An Urgent Imperative

The pandemic has further exposed deep global inequities. The current situation with monoclonal antibodies is a glaring example. Wealthy individuals in high-income countries will be treated with novel antibodies, while a series of barriers may prevent patients in LMICs from accessing these drugs for months or years. Similar to what has been done for HIV/AIDS and other diseases, the global community should support LMICs to close this gap as a matter of urgency, while simultaneously urging the pharmaceutical industry to facilitate LMIC’s access to monoclonal antibodies.

With plans for deployment of doses of Eli Lilly’s drug to LMICs in the first half of 2021, planning must begin now to maximize their impact. The challenges identified herein are surmountable, and overcoming them will require focused technical support and adequate funding. Optimal solutions to challenges involving expedited regulatory pathways, manufacturing capacity, and prioritization of limited supply remain unclear. Countries and their partners should analyze and debate the options for each of these issues. Given COVID-19’s unmitigated spread, the only approach that should be tolerated is immediate action.
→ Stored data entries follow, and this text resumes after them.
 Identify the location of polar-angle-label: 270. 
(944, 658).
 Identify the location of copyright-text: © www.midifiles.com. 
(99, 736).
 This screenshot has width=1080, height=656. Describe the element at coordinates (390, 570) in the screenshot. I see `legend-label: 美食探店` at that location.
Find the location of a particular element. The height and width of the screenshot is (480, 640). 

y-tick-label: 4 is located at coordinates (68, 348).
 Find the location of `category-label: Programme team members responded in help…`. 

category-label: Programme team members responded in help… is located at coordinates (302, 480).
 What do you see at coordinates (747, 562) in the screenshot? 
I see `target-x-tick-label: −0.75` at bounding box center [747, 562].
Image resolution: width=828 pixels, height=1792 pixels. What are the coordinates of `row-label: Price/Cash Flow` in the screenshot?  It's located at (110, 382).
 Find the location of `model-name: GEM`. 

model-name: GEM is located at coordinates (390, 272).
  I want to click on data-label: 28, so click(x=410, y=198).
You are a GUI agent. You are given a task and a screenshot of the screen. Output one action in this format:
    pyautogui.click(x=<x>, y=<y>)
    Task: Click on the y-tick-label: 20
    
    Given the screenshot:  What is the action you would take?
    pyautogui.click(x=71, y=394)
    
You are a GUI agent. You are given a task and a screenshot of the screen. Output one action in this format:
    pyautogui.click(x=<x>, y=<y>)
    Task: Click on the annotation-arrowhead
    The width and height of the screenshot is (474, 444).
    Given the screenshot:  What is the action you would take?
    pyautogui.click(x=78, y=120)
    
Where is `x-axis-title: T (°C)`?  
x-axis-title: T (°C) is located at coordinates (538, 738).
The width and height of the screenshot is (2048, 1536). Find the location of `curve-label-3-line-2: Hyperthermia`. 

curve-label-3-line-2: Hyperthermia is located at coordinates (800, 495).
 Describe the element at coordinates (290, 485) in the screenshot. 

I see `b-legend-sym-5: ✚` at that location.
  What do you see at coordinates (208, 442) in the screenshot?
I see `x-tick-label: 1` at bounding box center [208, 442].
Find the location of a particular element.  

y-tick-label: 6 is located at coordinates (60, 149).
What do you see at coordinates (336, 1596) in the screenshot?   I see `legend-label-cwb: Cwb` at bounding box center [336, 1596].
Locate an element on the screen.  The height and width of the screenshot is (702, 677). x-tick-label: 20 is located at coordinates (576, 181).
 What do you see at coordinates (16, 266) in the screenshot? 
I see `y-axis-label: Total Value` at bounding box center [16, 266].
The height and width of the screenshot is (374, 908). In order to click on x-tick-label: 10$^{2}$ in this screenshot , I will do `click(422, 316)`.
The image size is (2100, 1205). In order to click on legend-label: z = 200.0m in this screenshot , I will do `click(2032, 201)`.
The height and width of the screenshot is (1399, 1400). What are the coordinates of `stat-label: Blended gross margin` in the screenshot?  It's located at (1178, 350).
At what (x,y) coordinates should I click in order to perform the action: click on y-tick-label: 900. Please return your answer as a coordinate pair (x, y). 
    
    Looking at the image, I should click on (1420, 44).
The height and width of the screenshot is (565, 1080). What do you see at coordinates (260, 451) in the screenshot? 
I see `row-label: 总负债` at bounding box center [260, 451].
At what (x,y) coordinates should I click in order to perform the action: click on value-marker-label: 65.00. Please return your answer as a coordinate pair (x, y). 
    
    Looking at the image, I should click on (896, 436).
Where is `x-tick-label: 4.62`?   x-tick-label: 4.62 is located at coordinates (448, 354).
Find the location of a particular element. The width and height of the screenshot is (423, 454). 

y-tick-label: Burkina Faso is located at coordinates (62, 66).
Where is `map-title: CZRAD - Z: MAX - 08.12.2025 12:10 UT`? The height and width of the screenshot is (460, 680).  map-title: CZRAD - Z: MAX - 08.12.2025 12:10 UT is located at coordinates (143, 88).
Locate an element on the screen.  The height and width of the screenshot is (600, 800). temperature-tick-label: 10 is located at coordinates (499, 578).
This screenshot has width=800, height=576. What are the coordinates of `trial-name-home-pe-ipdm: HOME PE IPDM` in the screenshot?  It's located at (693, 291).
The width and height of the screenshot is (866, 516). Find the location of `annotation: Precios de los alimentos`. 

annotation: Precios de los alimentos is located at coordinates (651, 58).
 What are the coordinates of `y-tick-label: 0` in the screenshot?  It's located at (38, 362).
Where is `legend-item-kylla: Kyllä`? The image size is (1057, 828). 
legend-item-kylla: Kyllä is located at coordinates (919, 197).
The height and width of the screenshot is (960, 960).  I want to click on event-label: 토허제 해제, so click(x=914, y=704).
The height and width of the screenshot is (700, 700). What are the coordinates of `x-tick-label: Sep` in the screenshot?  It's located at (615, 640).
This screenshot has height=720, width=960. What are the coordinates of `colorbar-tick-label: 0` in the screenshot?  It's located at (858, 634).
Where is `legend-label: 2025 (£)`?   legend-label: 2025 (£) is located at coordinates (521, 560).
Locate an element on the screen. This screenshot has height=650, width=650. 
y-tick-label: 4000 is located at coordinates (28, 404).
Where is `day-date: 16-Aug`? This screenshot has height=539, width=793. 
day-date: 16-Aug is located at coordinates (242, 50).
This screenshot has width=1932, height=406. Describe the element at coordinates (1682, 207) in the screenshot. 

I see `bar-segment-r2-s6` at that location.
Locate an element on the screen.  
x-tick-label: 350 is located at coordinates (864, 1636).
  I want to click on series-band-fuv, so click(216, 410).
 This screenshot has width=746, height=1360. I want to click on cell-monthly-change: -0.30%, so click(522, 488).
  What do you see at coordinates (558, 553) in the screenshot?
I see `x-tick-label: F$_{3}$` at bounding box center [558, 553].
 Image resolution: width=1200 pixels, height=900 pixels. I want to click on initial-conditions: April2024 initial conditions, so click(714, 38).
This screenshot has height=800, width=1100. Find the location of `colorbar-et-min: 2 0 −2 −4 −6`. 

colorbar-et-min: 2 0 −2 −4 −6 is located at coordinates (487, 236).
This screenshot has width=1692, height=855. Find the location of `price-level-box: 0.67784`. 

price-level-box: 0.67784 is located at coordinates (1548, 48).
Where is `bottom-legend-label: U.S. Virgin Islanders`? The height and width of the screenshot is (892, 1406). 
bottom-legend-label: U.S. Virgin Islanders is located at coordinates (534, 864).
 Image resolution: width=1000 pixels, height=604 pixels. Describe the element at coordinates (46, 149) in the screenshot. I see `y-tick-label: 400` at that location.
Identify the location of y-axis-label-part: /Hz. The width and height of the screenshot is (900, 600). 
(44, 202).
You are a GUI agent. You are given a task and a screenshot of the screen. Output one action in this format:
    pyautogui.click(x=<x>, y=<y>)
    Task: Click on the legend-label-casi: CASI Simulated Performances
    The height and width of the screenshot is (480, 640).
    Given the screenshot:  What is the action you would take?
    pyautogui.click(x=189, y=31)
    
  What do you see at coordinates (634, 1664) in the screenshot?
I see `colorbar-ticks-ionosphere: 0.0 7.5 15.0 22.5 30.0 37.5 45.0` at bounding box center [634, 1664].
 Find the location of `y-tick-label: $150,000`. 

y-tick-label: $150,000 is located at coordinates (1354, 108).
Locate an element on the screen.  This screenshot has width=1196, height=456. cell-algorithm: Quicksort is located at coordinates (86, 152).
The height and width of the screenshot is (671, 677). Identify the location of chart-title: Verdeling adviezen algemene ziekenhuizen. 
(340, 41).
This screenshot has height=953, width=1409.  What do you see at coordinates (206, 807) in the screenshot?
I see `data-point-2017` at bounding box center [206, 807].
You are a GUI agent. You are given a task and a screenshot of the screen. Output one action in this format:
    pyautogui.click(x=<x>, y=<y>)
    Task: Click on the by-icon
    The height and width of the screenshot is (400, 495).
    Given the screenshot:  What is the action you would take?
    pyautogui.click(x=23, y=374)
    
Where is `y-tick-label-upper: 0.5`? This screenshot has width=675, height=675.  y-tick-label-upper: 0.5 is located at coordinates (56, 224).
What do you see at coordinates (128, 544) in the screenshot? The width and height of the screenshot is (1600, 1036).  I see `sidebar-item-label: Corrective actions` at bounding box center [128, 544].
The Bill & Melinda Gates Foundation, the ACT-A consortium, and other partners have already taken important steps in exploring effective, rapid solutions. If trial evidence continues to confirm the potential for monoclonal antibodies to prevent hospitalizations, other donors and organizations should build on these initial actions and provide LMICs with the support they need to roll these drugs out rapidly and globally. With multiple novel COVID-19 treatments in development, investing now to prepare in-country treatment pathways has potential for broad impact in the future. Finally, while our collective attention remains focused on COVID-19 in this moment, investing in the future capacity of these systems now will also lead to improved access to lifesaving monoclonal antibody drugs that treat other diseases in the future.